ENTRIES SUPPLIED >>
-.-.-

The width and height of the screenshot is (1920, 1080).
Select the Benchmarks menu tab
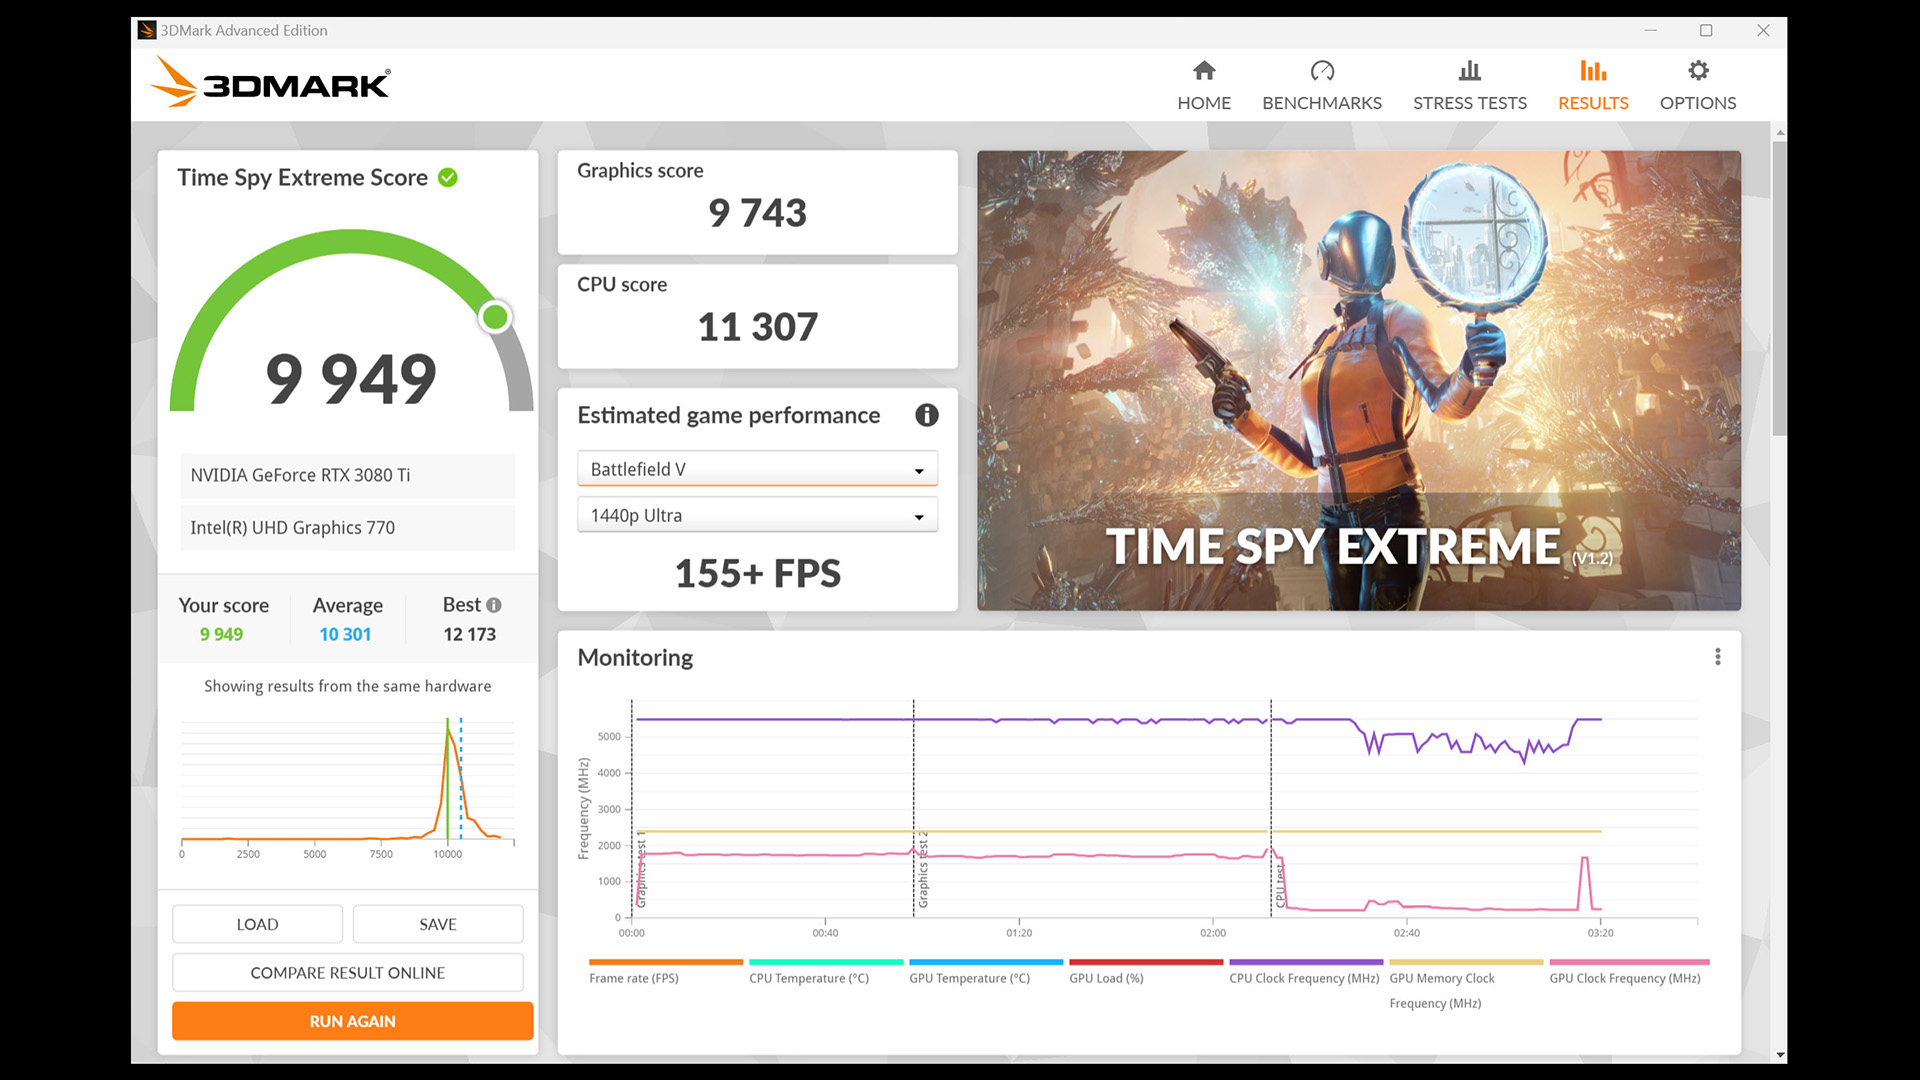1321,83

-.-.-

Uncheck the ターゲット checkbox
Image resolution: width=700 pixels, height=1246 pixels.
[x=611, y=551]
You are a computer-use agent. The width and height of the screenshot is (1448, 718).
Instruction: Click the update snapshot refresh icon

-.-.-

TASK TO CARRY OUT >>
What are the lines of the data above that include the string "screenshot"? Copy them.

TASK ANSWER >>
The width and height of the screenshot is (1920, 1080).
You are a computer-use agent. The width and height of the screenshot is (1448, 718).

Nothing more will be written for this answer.